-------- Material for this exercise

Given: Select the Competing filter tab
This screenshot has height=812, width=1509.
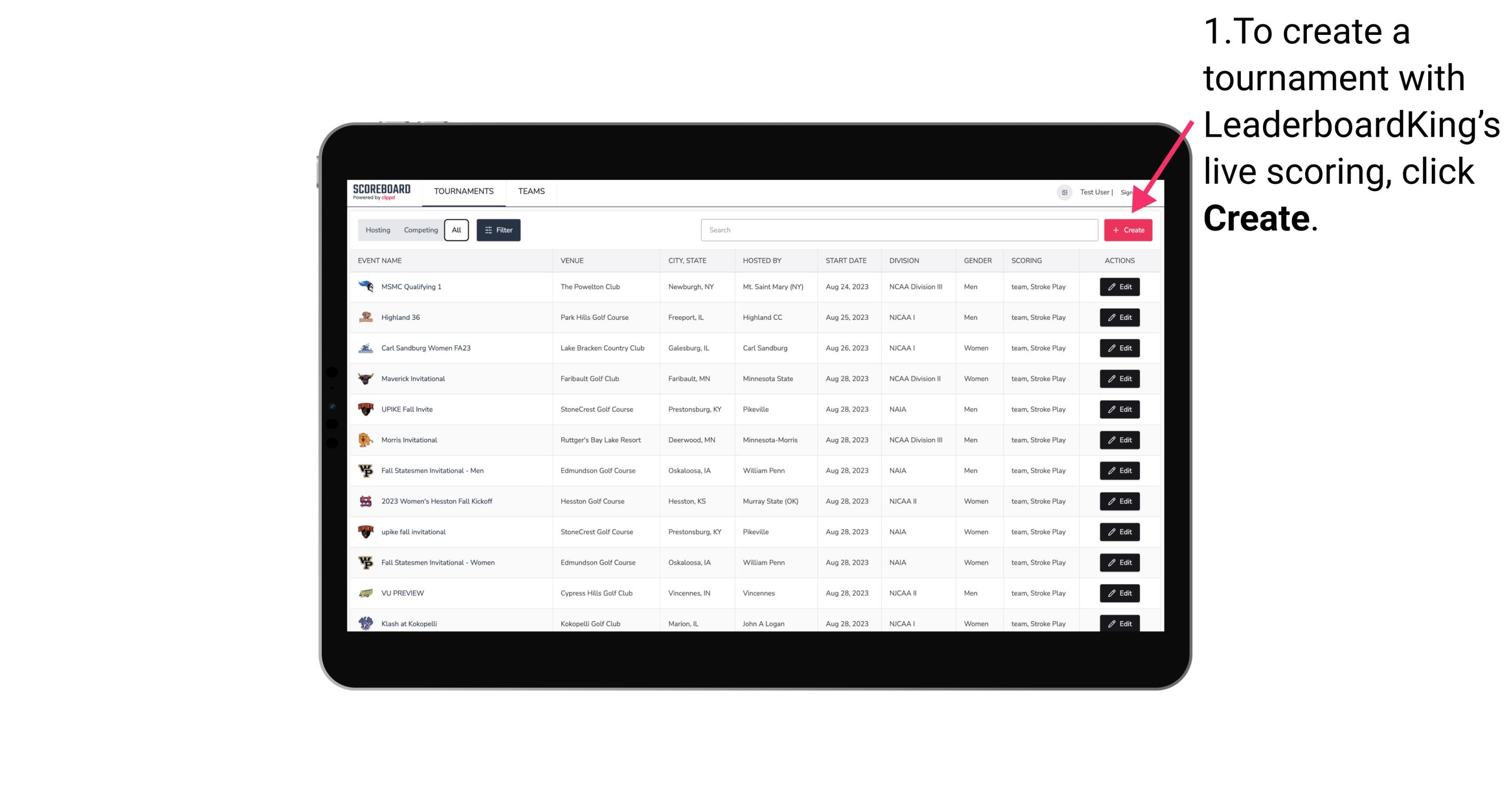Looking at the screenshot, I should 419,229.

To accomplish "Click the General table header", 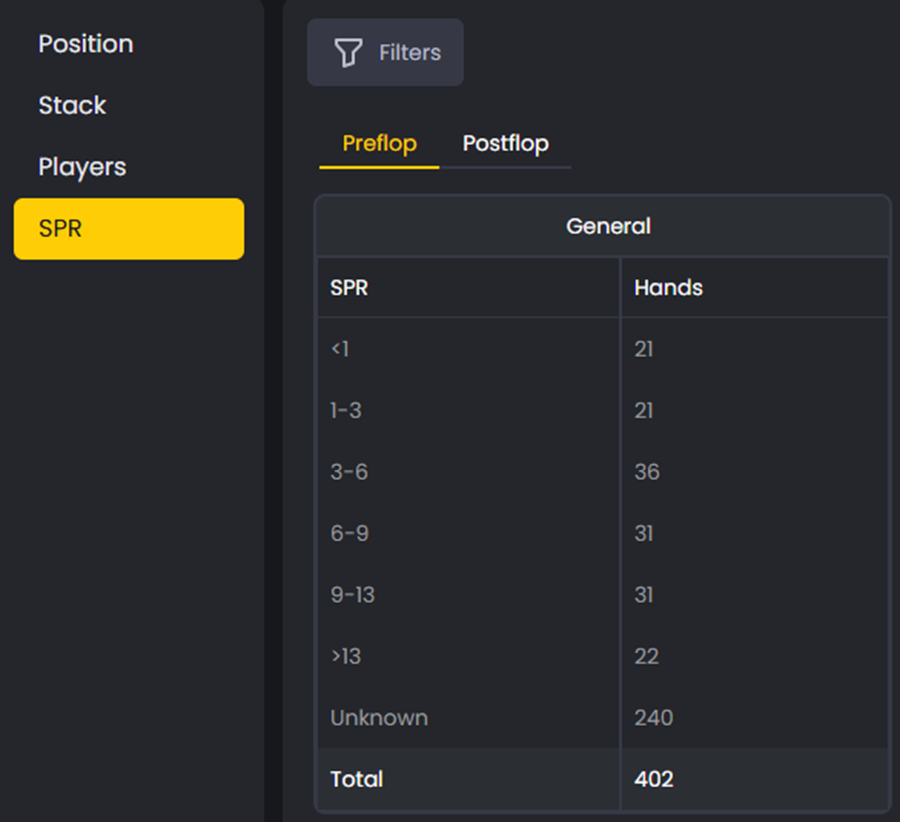I will coord(608,226).
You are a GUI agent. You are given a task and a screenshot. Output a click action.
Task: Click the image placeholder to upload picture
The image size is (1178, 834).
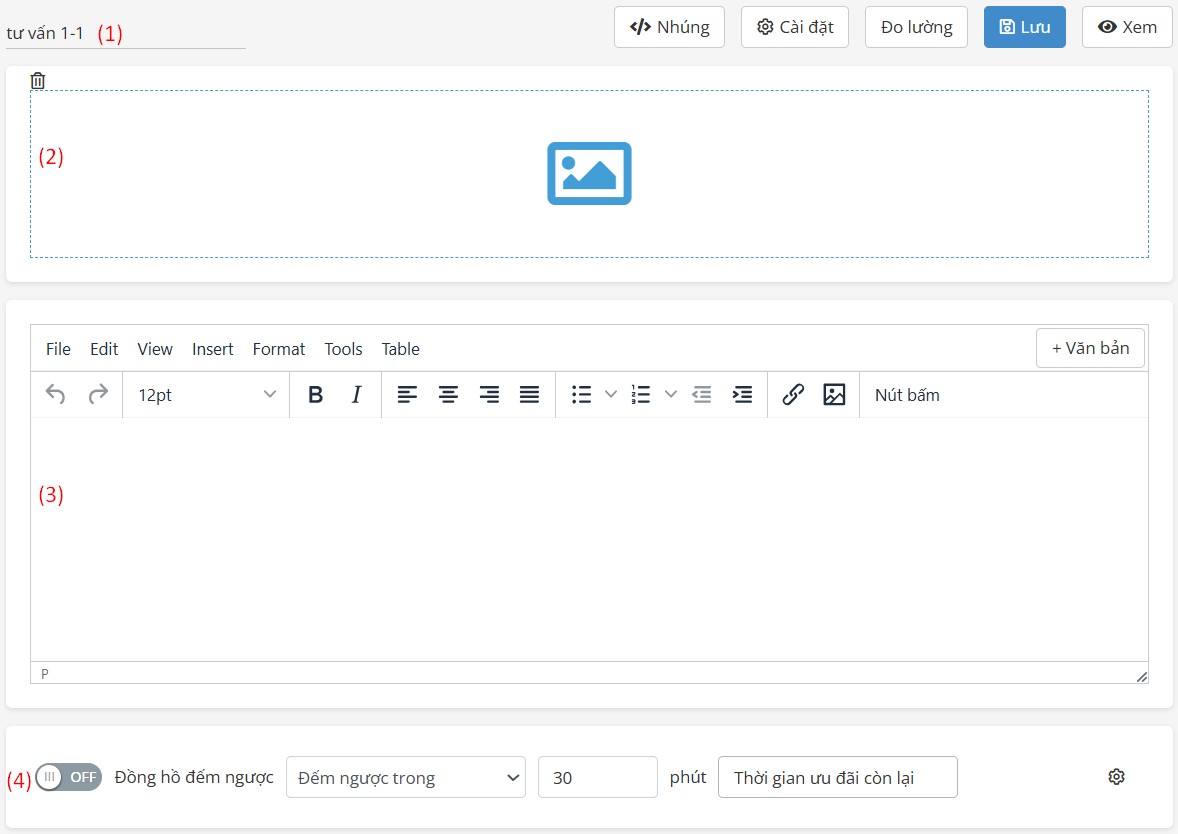589,173
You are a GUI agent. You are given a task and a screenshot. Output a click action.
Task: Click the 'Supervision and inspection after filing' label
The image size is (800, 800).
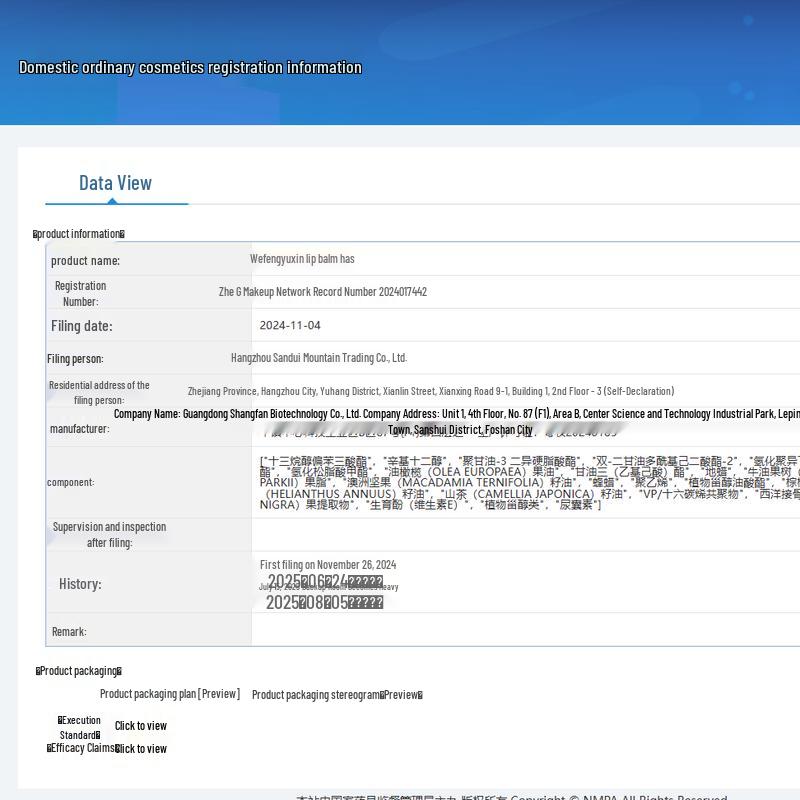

----------------

▶ **What is expected**
Only the lines from the one containing "The image size is (1178, 834)." through the end of the listing above should be reproduced, exactly as they stand. Leave the pictures out.

▶ **Task output**
The image size is (1178, 834).
589,173
You are a GUI agent. You are given a task and a screenshot. Output a click action.
Task: Click the 'Supervision and inspection after filing' label
The image size is (800, 800).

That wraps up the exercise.